> [Tasks]
(a) Return everything in the post about mysteries set in national parks, from "With summer on" down to "a typical cozy.", copied word for word.
(b) Write the next part of the post about mysteries set in national parks, starting after its final sentence.

> [Passage to read]

▼▼▼

My Favorite Mysteries Set in National Parks and Wild Places

With summer on the way, I’m longing to hit the road to explore more national parks. I wanted to round up my favorite mysteries with female protagonists that are set in and near these wild places so we can all enjoy some dreaming and, hopefully, planning for outdoor adventures.

Included here are two series featuring park rangers, a standalone led by a senior PI and one book in a series with a protagonist who searches for people long missing. Heads up that these generally contain more explicit violence than a typical cozy.

Barr, who worked as a park ranger in some of the places where she sets her books, is the grande dame of the national park mystery. She started in 1993 with Track of the Cat, introducing us to Anna Pigeon, 39, a law enforcement ranger for the U.S. National Park Service. The debut is set in Guadalupe Mountains National Park in West Texas where Anna, returning from a solo research trip, discovers the body of another female ranger in the sharp saw grass of a natural pool. Authorities decide it’s a lion kill but Anna believes the clues point elsewhere, to an animal whose motive is financial greed.

Barr has now written 19 books in the series, each set in a different national park or monument area (the Statute of Liberty is one) across the country. In each, we see Anna fiercely battling to solve a mystery that often incorporates environmental and social issues. We’re also treated to gorgeous descriptions that illuminate the history, flora and wildlife of the parks and their importance to American life. I highly recommend choosing a book by location to learn more about any area you’re planning to visit.

Celine by Peter Heller

Heller is well known for his books set in natural places, such as The River and The Last Ranger, but Celine, published in 2017, is his first mystery with a female protagonist. And what a protagonist she is! Celine, 69, is a Sarah Lawrence grad whose family is listed in The Social Register and who grew up partly in Paris and partly in New York. But she’s battled plenty of her own demons and that history has led her to work as a private investigator, focusing on reuniting birth families. In this standalone mystery, Celine is still recovering from the loss of her sisters and the trauma of being in New York on 9/11 when she’s contacted by a woman whose father, a nature photographer, went missing long ago. The action takes us to Yellowstone National Park, where Celine and her husband/partner Pete, aka The Quiet American, unravel this twisty tale that goes all the way up to the highest ranks of federal power.

I adored Celine as I made clear in my earlier review. So far, there’s no sign of a sequel. Note that Heller dedicated this book to his mother Caroline, “Artist, Spiritual Warrior, Private Eye.”

One Step Too Far by Lisa Gardner

This series features Frankie Elkin, a recovering alcoholic and “average, middle-aged white woman,” who travels from one long-cold missing persons case to another. In this book, the second in the series, Frankie is in Wyoming, where she joins a group searching the Popo Agie Wilderness in Shoshone National Forest for a hiker missing for five years. One of the pleasures of this series is watching Frankie, a perpetual outsider, sink into her surroundings as detailed by Gardner, whose rich descriptions bring them to life. In this case, we also learn more about the many people who go missing in our national forests — at least 1,600 as of the book’s 2022 publication — and are never found.

▲▲▲

> [Information given]
▼▼▼

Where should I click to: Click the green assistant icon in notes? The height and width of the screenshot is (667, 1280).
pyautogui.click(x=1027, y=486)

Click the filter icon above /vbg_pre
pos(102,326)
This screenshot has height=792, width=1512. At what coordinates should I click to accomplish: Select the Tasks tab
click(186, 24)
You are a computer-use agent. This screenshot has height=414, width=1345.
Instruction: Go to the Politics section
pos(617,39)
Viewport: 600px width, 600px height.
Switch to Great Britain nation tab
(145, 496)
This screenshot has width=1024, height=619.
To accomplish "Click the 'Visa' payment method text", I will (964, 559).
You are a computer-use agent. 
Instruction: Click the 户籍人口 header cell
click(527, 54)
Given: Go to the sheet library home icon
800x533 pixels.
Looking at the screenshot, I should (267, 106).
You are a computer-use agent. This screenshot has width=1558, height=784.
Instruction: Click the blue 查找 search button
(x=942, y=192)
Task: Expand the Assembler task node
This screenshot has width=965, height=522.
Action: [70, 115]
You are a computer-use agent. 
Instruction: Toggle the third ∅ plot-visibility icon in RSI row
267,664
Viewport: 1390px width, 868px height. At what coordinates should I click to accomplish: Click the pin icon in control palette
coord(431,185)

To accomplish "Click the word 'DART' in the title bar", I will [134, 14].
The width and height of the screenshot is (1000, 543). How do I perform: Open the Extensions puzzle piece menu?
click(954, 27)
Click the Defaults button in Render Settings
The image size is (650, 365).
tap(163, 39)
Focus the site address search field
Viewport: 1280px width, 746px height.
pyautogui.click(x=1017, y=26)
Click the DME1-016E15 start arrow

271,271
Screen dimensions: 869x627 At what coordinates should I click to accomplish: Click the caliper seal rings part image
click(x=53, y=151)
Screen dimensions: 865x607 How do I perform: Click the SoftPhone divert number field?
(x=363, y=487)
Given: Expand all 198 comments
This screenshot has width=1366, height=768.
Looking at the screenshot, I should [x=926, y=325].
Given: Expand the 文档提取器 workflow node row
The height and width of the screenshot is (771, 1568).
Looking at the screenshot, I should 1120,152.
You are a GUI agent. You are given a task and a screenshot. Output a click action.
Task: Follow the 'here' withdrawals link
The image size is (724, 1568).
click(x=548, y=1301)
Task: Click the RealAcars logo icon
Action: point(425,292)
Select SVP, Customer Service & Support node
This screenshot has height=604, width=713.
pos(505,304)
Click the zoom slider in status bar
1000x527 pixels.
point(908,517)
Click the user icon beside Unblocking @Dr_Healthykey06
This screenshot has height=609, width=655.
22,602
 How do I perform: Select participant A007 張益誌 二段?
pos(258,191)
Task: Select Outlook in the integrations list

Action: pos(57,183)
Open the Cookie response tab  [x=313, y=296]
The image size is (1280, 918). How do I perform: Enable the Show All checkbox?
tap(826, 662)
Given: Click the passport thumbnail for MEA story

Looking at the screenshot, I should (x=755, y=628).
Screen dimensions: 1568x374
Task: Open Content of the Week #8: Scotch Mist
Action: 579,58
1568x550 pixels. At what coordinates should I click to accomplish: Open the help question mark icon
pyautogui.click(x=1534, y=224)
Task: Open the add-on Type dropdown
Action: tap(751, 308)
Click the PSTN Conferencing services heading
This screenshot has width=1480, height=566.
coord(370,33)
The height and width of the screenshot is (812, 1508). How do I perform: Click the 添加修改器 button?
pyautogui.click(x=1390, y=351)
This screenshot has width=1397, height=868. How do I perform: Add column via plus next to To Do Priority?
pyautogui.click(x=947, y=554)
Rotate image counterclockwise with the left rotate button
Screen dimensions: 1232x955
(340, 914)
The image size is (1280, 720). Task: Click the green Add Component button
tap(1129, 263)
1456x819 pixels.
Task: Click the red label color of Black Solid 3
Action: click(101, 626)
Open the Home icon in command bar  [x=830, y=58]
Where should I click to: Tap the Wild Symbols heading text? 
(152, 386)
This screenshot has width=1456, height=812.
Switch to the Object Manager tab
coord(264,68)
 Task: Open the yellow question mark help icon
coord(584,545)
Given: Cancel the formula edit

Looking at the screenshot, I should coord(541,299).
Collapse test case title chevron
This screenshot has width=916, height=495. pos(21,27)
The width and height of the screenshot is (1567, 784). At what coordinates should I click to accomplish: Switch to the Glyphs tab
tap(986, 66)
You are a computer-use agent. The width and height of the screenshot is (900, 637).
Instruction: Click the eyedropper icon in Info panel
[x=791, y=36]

▲▲▲

> [The results]
(a)
With summer on the way, I’m longing to hit the road to explore more national parks. I wanted to round up my favorite mysteries with female protagonists that are set in and near these wild places so we can all enjoy some dreaming and, hopefully, planning for outdoor adventures.

Included here are two series featuring park rangers, a standalone led by a senior PI and one book in a series with a protagonist who searches for people long missing. Heads up that these generally contain more explicit violence than a typical cozy.

(b)
My love for this series is documented in my earlier review. This is the most graphic of the books in this review, so be prepared. Frankie and her searchers encounter far more than they expect in the wilderness, where the most deadly animals turn out to kill on two legs. That said, Gardner’s pacing is superb and there’s some humor, mostly in the form of an affable Sasquatch hunter, to leaven the darkness.

A Murder in Zion by Nicole Maggi

There’s a lot going on in Emmeline “Emme” Helliwell’s life, including her mother’s death, a sister she can’t find, and the bungling of a case for the Investigative Services Branch of the National Park Service. Emme has given her two weeks’ notice to the park service, intent on taking over her mother’s bakery, when a childhood friend is found dead in Zion National Park, that park in southern Utah where Emme and her sister spent much of their childhood exploring. Emme agrees to work on the case with the time left on her contract and is soon drawn into what looks like a connection to an earlier murder — a death she believes she should have prevented. And it’s all tied to a religious cult in a nearby town.

Published in March 2025, this book is billed as a National Park Mystery and it’s received a number of accolades. Still, it’s unclear if Maggi, the author of several standalone thrillers, will be making this a series. Maggi’s love of Zion is evident in her detailed descriptions of the park and she takes care in describing how the rangers keep the park, and its visitors, safe. I’m hoping for a sequel.

For those of us who love our national parks, cuts to staffing and budget from the current administration are damaging these beautiful spaces. To learn more about what’s happening, please visit and consider supporting the Alt National Park Service. You can also follow them on Bluesky at @altnps.bsky.social.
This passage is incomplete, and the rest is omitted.